En yakın arkadaşı nihayet zarar görmekten kurtulduğunda, Cai bir kez daha durduğu yerden kayboldu ve toynağı Xander'ı yere çivileyen Satyr'in yanında yeniden ortaya çıktı.
Cai, merhamet göstermeyen güçlü bir tekmeyle Deimos Dereceli Satyr'in kafasını bir karpuz gibi parçaladı ve her yere kan ve et parçaları uçuştu.
Şu anda Cai'nin Rütbesi, Göksel Patlaması nedeniyle B-Seviyesiydi.
Şu anda Dreadnaught Dereceli Canavarlarla burun buruna savaşabiliyordu, bu yüzden Argonaut Sıralamalı Canavarlar ve altı, kafa kafaya savaşabileceği bir şeydi.
Rowan Kabilesi'nin Baş Rahibesi zamanın sınırlı olduğunu biliyordu, bu yüzden kendisinden daha zayıf olan tüm Satirler'e ölümcül darbeler yağdırdı.
Görünüşünün aksine, Cai aslında göğüs göğüse dövüşte oldukça becerikliydi.
O ve kız kardeşi Rose, küçük yaşlardan itibaren büyükbabaları tarafından yakın dövüş konusunda eğitilmişlerdi.
Maximilian, torunlarının, kendilerini savunamayan çaresiz Rahibeler olduğunu düşünen düşmanlarla karşılaşabilecekleri bir zamanın gelebileceğine inanıyordu.
Sürpriz unsuru çok ölümcül bir silah olabilirdi ve Cai artık bunu sonuna kadar kullanıyordu.
Düşük rütbeli astlarının katledildiğini gören Ampelos öfkeyle kükredi ve Argonaut Seviyesinde bir Satiri öldüren Cai'ye saldırdı.

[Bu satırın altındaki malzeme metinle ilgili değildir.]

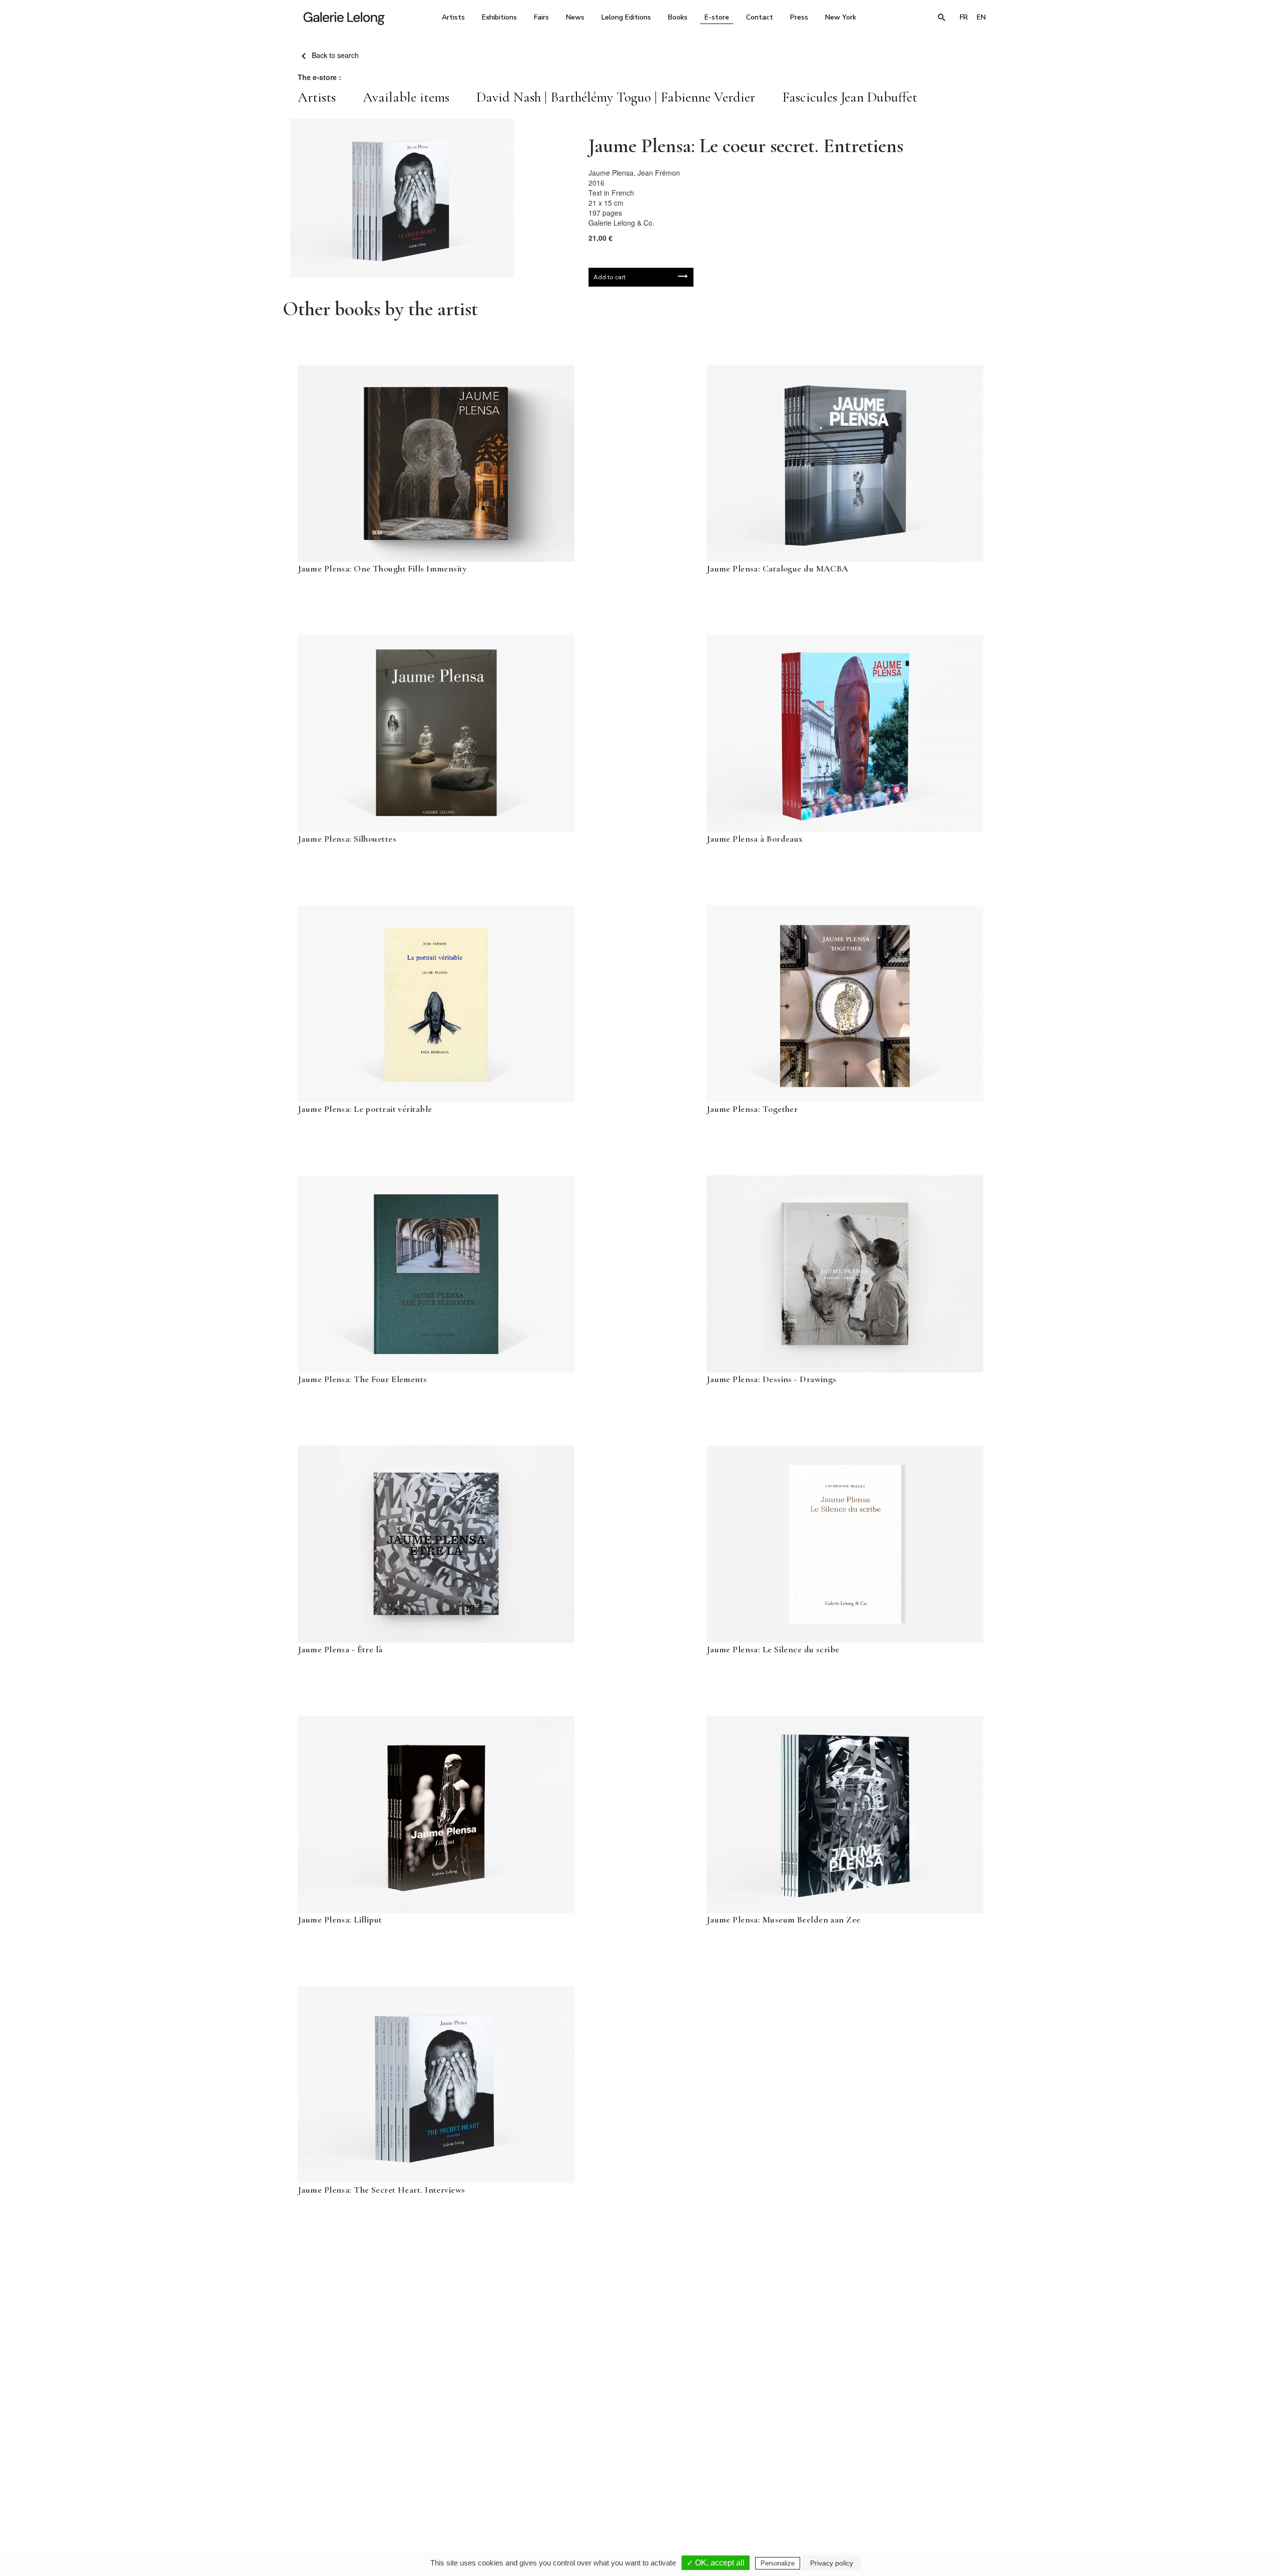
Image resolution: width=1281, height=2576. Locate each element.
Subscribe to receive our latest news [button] (632, 2363)
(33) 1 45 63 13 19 (505, 2481)
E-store (717, 17)
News (575, 17)
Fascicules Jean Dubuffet (849, 97)
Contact (759, 17)
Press (799, 17)
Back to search (334, 55)
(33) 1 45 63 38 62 (637, 2481)
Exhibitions (499, 17)
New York (840, 17)
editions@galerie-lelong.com (637, 2488)
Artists (453, 17)
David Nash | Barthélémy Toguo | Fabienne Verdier (615, 97)
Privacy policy (831, 2563)
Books (678, 17)
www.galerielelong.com (947, 2488)
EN (981, 17)
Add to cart (609, 277)
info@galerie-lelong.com (501, 2488)
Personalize (778, 2563)
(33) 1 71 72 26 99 (768, 2481)
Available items (406, 97)
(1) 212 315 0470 (898, 2481)
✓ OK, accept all (716, 2562)
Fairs (541, 17)
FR (964, 17)
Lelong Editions (626, 17)
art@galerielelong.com (893, 2488)
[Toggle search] (941, 17)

Baş Rahibe, Satirlerin Liderine rakip olamayacağını biliyordu, bu yüzden onu görmezden geldi. En yüksek hızını kullanarak, kendisinden kaçmaya çalışan başka bir Deimos Dereceli Satyr'i hedef aldı.

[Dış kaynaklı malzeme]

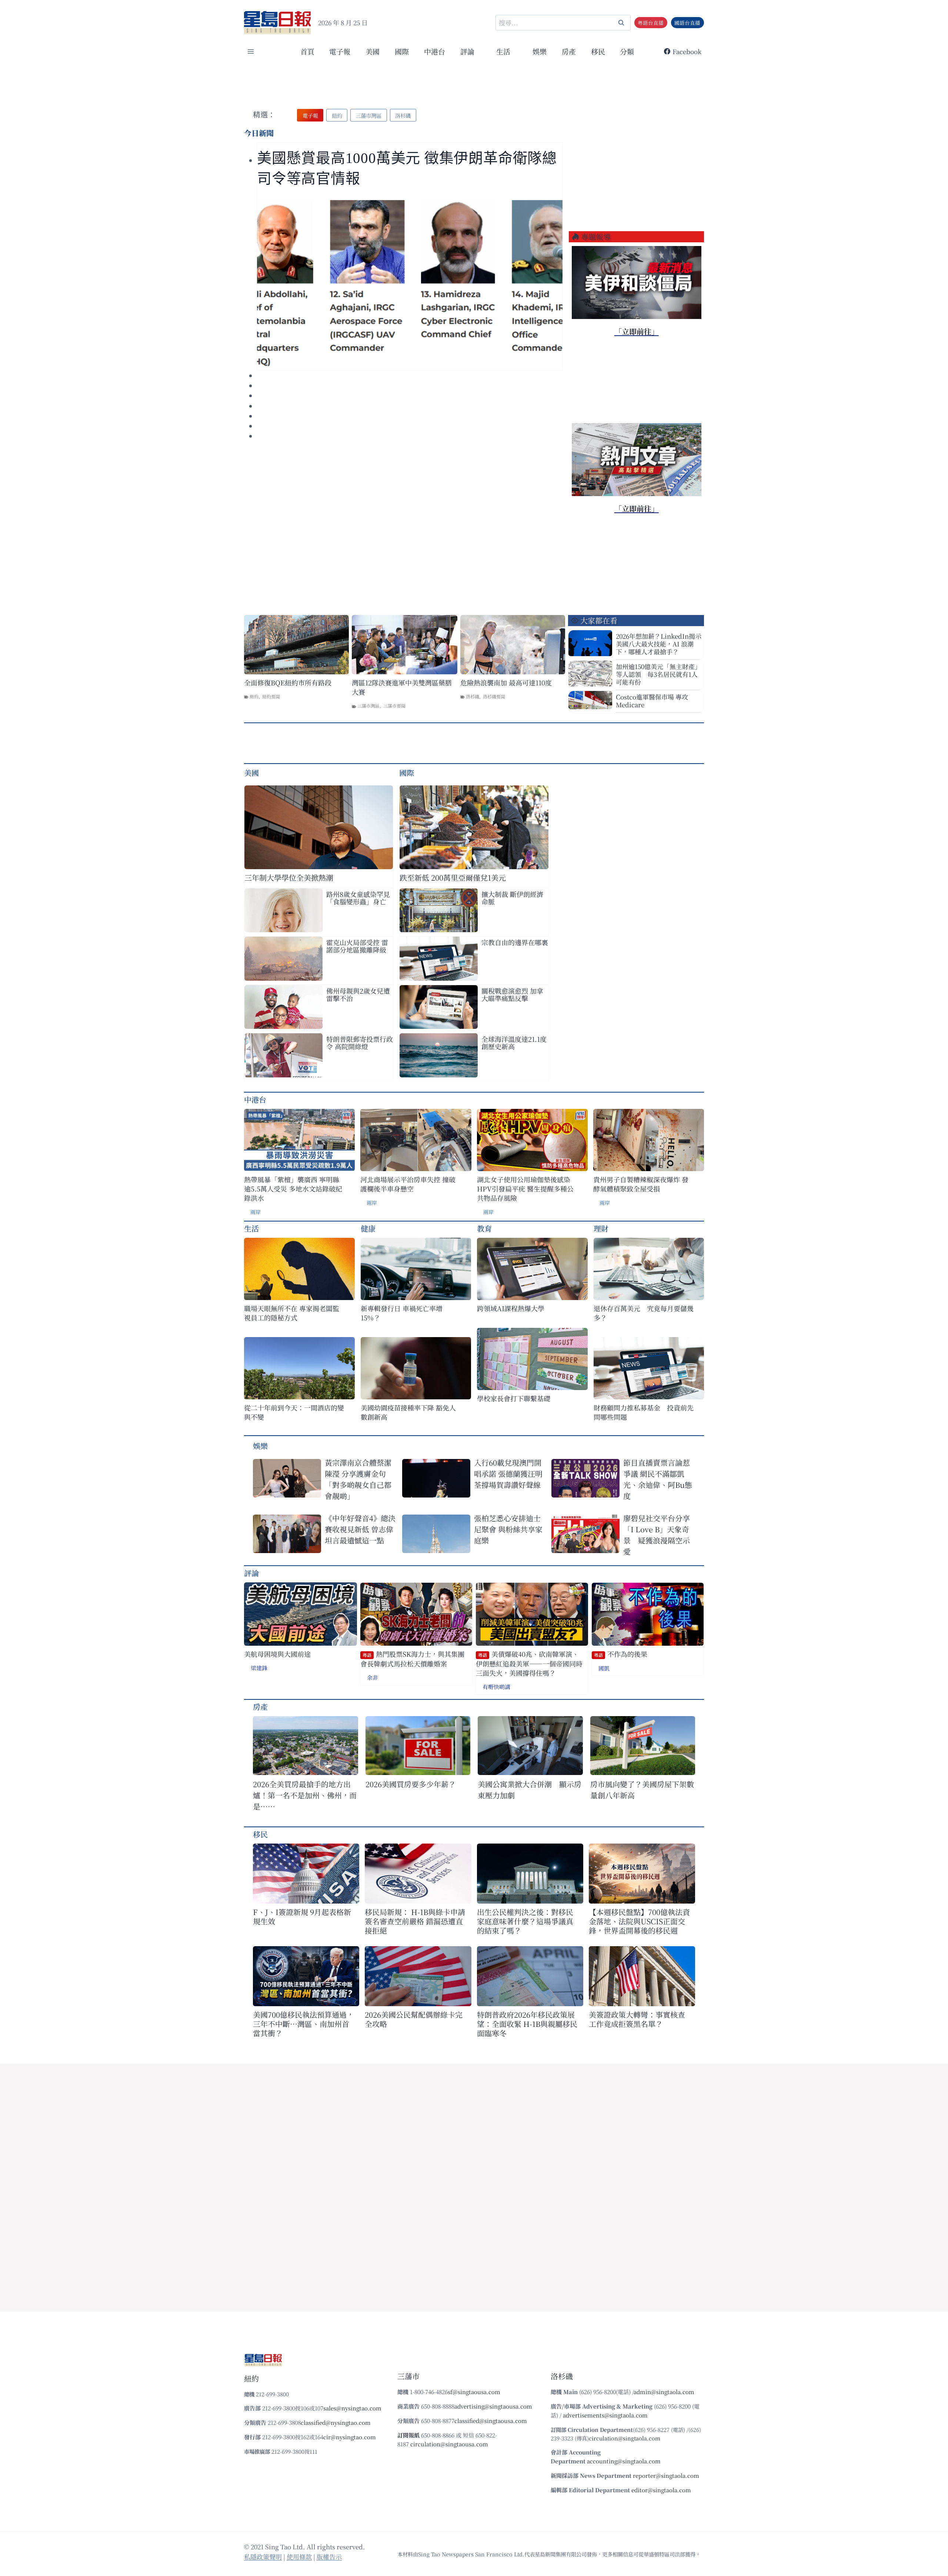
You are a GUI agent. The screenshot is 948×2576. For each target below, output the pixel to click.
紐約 (254, 696)
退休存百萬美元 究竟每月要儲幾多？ (644, 1313)
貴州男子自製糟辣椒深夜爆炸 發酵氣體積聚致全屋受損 (640, 1184)
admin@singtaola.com (664, 2392)
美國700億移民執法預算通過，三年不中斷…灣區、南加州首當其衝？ (303, 2024)
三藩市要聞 (394, 705)
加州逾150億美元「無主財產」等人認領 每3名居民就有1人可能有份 (658, 674)
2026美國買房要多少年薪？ (410, 1784)
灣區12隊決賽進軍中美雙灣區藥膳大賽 (402, 687)
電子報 (339, 51)
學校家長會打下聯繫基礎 (513, 1398)
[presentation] (410, 284)
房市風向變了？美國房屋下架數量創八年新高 (642, 1790)
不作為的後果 (620, 1654)
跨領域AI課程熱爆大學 (510, 1308)
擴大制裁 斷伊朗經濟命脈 (512, 897)
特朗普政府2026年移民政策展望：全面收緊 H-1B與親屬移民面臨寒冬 (527, 2024)
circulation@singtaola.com (624, 2438)
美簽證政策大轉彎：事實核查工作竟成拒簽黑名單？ (637, 2019)
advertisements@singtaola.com (605, 2415)
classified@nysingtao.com (336, 2422)
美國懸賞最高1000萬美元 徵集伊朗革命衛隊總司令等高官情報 (407, 168)
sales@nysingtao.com (352, 2408)
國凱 (604, 1668)
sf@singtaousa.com (474, 2392)
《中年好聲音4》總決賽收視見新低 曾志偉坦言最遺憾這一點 (360, 1529)
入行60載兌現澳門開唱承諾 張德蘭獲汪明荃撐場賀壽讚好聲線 (508, 1473)
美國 (372, 51)
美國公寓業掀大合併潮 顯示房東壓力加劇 (529, 1790)
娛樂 (540, 51)
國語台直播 (687, 22)
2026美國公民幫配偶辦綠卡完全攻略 (414, 2019)
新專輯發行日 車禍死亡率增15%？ (402, 1313)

Ancak Cai ondan daha hızlıydı ve bir saniye sonra yumruğu Satyr'in sırtına çarparak kanlı bir delik açtı.
Bu kez Korkusuz Sıralamadaki Satirler artık yeteri kadar olduğuna karar verdiler ve Cai'nin etrafını sararak onun kaçmasını engellediler.
Ampelos ayrıca bu fırsatı kuşatmanın içine atlayıp Cai'ye saldırmak için de kullandı.
Baş Rahibe, Satyr Liderinin saldırısından zar zor kurtuldu ve onu geri atlamaya zorladı. Ancak arkasındaki Dreadnaught Dereceli Satyr, onu Ampelos'a doğru tekmeledi ve Cai acıya katlanırken dişlerini gıcırdattı.
Bunun muhtemelen eline geçen son şans olacağını bilerek, vücudunu havada büktü ve ona büyük bir hasar verebileceğini umarak Satir'in Lideri'ne yuvarlak bir tekme savurdu.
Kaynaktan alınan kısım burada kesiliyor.